Nach Maßgabe einer Interessensabwägung im Sinne des § 9 BFA-VG ist die belangte Behörde daher zu Recht davon ausgegangen, dass das öffentliche Interesse an der Beendigung des unrechtmäßigen Aufenthalts des Beschwerdeführers im Bundesgebiet das persönliche Interesse des Beschwerdeführers am Verbleib im Bundesgebiet überwiegt und daher durch die angeordnete Rückkehrentscheidung eine Verletzung des Art. 8 EMRK nicht vorliegt.
Auch sonst sind keine Anhaltspunkte hervorgekommen und auch in der Beschwerde nicht substantiiert vorgebracht worden, dass im gegenständlichen Fall eine Rückkehrentscheidung auf Dauer unzulässig wäre. Die belangte Behörde ist des Weiteren auch nach Abwägung aller dargelegten persönlichen Umstände des Beschwerdeführers zu Recht davon ausgegangen, dass dem Beschwerdeführer ein Aufenthaltstitel gemäß § 57 AsylG von Amts wegen nicht zu erteilen ist. Schließlich sind im Hinblick auf die von der belangten Behörde im angefochtenen Bescheid gemäß § 52 Abs. 9 iVm § 46 FPG getroffene Feststellung keine konkreten Anhaltspunkte dahingehend hervorgekommen, dass die Abschiebung in die Heimatregion unzulässig wäre.
3.4.5. Die in Spruchpunkt VI. des angefochtenen Bescheides festgelegte Frist von 14 Tagen für die freiwillige Ausreise ab Rechtskraft der Rückkehrentscheidung entspricht § 55 Abs. 2 FPG. Dass besondere Umstände, die der Drittstaatsangehörige bei der Regelung seiner persönlichen Verhältnisse zu berücksichtigen hätte, die Gründe, die zur Erlassung der Rückkehrentscheidung geführt haben, überwiegen würden, wurde nicht vorgebracht. Diesbezüglich finden sich auch keinerlei Ausführungen in der Beschwerdeschrift.

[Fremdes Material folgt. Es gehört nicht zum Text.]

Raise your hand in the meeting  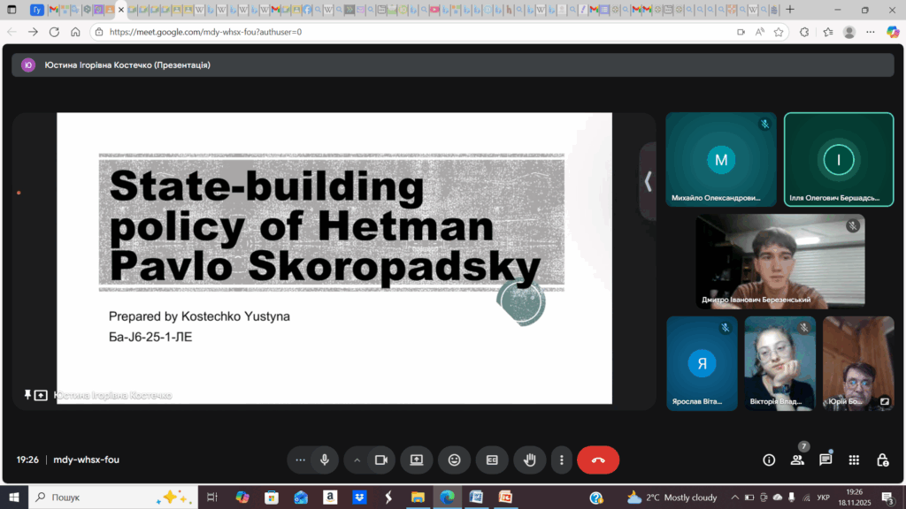[x=530, y=460]
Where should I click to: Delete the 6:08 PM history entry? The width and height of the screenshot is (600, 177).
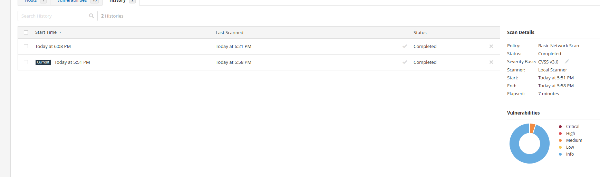click(x=491, y=46)
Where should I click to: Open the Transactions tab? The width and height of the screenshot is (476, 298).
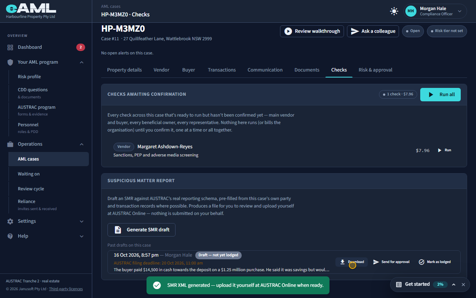[x=222, y=70]

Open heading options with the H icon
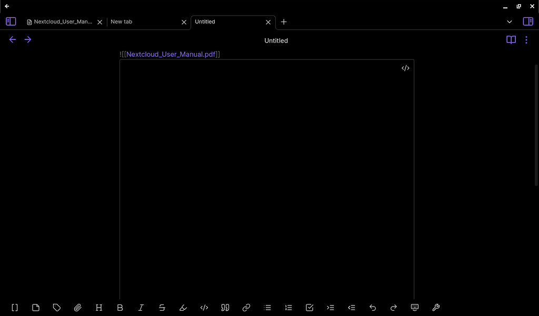(98, 308)
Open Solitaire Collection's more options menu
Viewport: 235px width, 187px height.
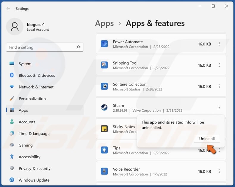tap(219, 86)

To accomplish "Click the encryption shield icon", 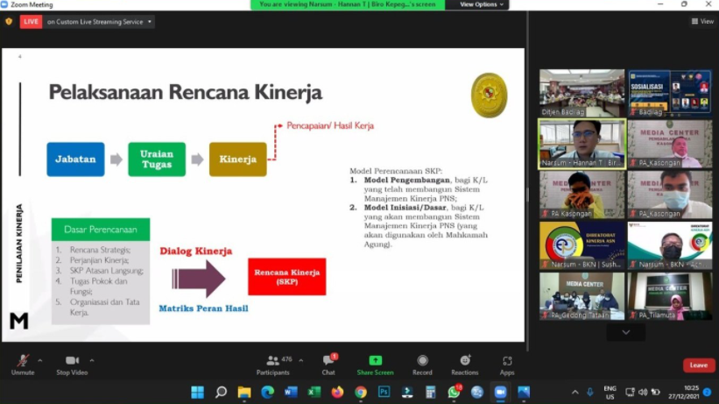I will pyautogui.click(x=9, y=21).
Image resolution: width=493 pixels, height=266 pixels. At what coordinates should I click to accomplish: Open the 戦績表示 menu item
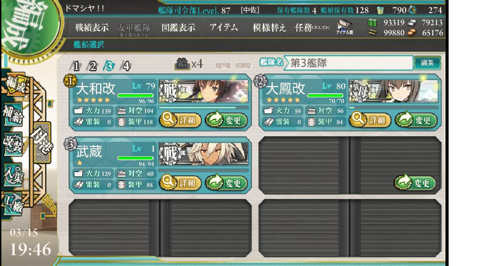[92, 27]
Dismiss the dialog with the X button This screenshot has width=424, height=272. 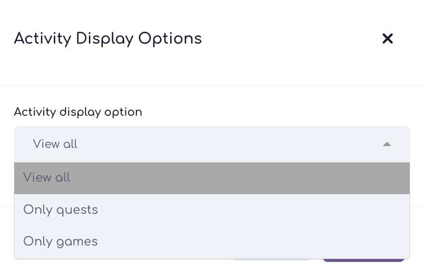coord(387,38)
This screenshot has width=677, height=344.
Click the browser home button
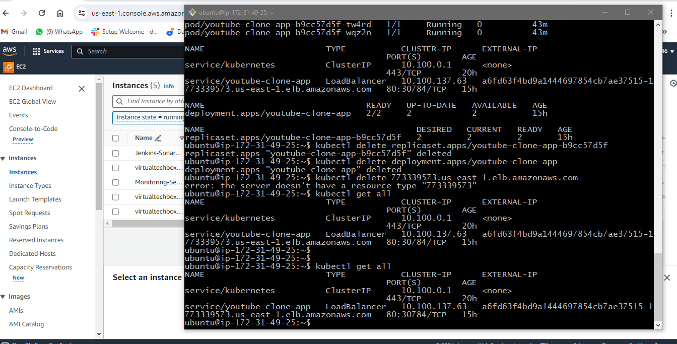tap(60, 13)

3.4.6. Da alle gesetzlichen Voraussetzungen für die Anordnung einer Rückkehrentscheidung, Abschiebung und die gesetzte Frist für die freiwillige Ausreise vorliegen, ist die Beschwerde gegen Spruchpunkte IV. bis VI. des angefochtenen Bescheides als unbegründet abzuweisen.
Zu Spruchteil B)
Gemäß § 25a Abs. 1 VwGG hat das Verwaltungsgericht im Spruch seines Erkenntnisses oder Beschlusses auszusprechen, ob die Revision gemäß Art. 133 Abs. 4 B-VG zulässig ist. Der Ausspruch ist kurz zu begründen.

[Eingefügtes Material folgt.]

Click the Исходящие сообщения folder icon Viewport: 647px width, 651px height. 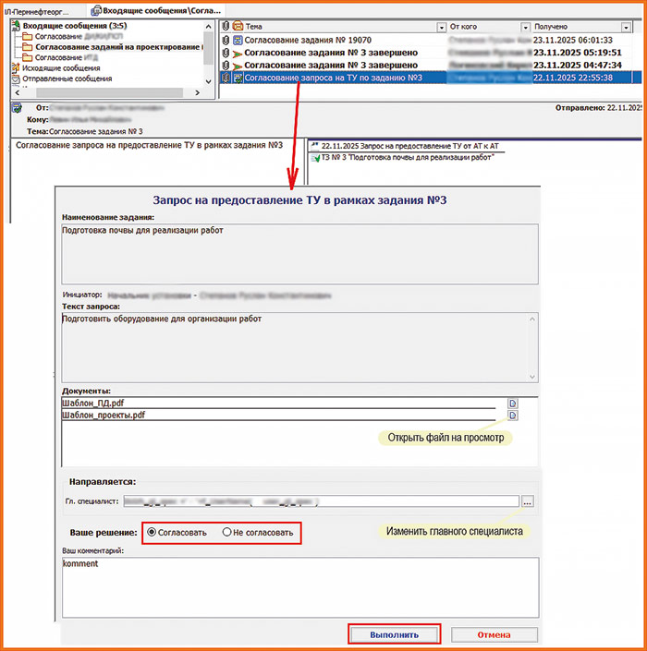coord(16,68)
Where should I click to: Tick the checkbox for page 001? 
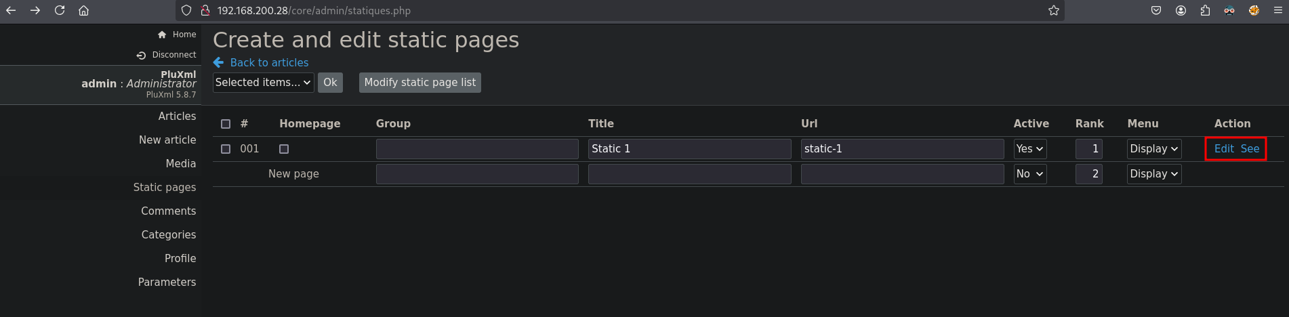[x=226, y=149]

Die Revision gegen die gegenständliche Entscheidung ist gemäß Art. 133 Abs. 4 B-VG nicht zulässig, weil die Entscheidung nicht von der Lösung einer Rechtsfrage abhängt, der grundsätzliche Bedeutung zukommt. Weder weicht die gegenständliche Entscheidung von der bisherigen Rechtsprechung des Verwaltungsgerichtshofes ab, noch fehlt es an einer Rechtsprechung; weiters ist die vorliegende Rechtsprechung des Verwaltungsgerichtshofes auch nicht als uneinheitlich zu beurteilen. Auch liegen keine sonstigen Hinweise auf eine grundsätzliche Bedeutung der zu lösenden Rechtsfrage vor. Konkrete Rechtsfragen grundsätzlicher Bedeutung sind weder in der gegenständlichen Beschwerde vorgebracht worden noch im Verfahren vor dem Bundesverwaltungsgericht hervorgekommen.